ACTIVITY:
From the line that contains "Click the trash icon to clear playlist" down to the last line of the data below, transcribe every line exactly.

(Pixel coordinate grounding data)
○ ○ ○

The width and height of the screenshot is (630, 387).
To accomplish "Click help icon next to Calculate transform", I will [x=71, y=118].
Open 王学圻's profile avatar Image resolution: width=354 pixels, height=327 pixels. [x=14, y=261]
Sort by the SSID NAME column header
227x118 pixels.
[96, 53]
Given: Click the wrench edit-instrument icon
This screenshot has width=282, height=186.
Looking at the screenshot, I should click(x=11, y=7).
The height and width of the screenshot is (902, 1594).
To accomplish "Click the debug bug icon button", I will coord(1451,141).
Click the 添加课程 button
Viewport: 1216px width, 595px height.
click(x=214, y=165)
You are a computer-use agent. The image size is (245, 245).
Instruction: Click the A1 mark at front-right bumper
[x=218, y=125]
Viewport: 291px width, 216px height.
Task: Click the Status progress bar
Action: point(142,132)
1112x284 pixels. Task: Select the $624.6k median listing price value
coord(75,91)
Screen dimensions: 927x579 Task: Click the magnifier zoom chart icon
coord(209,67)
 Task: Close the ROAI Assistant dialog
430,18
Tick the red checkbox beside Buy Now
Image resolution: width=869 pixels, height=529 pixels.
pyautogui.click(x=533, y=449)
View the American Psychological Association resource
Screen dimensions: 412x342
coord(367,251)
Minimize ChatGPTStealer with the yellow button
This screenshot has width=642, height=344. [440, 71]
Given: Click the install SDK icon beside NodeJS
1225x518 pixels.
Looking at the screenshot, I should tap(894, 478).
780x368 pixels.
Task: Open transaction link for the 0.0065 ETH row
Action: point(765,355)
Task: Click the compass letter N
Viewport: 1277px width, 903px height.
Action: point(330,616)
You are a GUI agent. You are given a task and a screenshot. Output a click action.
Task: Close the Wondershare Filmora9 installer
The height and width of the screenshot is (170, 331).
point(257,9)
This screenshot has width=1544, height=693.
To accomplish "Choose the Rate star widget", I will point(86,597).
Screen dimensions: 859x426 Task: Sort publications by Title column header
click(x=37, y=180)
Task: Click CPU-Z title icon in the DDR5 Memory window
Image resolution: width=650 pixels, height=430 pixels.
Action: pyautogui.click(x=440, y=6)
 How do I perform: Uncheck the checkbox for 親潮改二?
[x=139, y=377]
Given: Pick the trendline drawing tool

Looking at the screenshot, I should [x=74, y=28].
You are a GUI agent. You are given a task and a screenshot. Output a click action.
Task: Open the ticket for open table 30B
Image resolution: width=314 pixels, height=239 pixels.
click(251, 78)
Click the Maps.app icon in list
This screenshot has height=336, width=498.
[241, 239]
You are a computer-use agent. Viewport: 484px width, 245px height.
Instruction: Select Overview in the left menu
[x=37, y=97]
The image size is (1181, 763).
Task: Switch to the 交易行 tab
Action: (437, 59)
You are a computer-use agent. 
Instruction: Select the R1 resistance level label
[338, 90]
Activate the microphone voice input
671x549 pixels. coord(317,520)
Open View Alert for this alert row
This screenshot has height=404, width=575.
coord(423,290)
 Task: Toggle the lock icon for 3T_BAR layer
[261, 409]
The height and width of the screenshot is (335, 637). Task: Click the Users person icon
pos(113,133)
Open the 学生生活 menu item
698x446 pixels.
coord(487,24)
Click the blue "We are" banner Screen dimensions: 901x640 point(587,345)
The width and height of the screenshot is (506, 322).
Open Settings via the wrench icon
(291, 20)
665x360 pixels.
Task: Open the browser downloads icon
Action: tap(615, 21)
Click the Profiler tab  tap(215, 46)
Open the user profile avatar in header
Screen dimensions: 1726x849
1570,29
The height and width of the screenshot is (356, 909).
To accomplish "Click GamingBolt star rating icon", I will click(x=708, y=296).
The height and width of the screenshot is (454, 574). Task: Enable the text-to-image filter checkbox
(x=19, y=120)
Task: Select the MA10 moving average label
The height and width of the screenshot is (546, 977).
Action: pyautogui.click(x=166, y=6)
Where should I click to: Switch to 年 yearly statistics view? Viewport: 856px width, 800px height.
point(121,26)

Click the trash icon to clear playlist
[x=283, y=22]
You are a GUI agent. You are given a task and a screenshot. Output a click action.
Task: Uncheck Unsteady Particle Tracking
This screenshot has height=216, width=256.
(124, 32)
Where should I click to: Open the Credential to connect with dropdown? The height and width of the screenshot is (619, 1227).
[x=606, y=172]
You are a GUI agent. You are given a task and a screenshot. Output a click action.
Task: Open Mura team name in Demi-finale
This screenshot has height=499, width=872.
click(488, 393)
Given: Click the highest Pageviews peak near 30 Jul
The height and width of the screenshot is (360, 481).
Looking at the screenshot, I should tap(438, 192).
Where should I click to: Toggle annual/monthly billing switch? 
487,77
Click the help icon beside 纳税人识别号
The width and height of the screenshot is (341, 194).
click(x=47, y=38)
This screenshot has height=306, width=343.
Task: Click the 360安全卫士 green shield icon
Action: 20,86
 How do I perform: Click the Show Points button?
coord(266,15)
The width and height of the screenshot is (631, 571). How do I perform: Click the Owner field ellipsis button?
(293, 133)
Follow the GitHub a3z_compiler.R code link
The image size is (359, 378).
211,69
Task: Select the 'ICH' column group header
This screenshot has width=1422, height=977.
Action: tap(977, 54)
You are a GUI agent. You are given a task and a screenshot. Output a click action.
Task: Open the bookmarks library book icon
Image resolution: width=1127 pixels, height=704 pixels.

○ ○ ○

ANSWER TO THIS PROBLEM:
Click the trash icon to clear playlist
[x=283, y=22]
You are a GUI agent. You are given a task and a screenshot. Output a click action.
Task: Uncheck Unsteady Particle Tracking
This screenshot has height=216, width=256.
(124, 32)
Where should I click to: Open the Credential to connect with dropdown? The height and width of the screenshot is (619, 1227).
[x=606, y=172]
You are a GUI agent. You are given a task and a screenshot. Output a click action.
Task: Open Mura team name in Demi-finale
This screenshot has height=499, width=872.
click(488, 393)
Given: Click the highest Pageviews peak near 30 Jul
The height and width of the screenshot is (360, 481).
Looking at the screenshot, I should tap(438, 192).
Where should I click to: Toggle annual/monthly billing switch? 
487,77
Click the help icon beside 纳税人识别号
The width and height of the screenshot is (341, 194).
click(x=47, y=38)
This screenshot has height=306, width=343.
Task: Click the 360安全卫士 green shield icon
Action: 20,86
 How do I perform: Click the Show Points button?
coord(266,15)
The width and height of the screenshot is (631, 571). How do I perform: Click the Owner field ellipsis button?
(293, 133)
Follow the GitHub a3z_compiler.R code link
The image size is (359, 378).
211,69
Task: Select the 'ICH' column group header
This screenshot has width=1422, height=977.
Action: tap(977, 54)
You are a GUI agent. You are given a task and a screenshot. Output a click action.
Task: Open the bookmarks library book icon
Image resolution: width=1127 pixels, height=704 pixels.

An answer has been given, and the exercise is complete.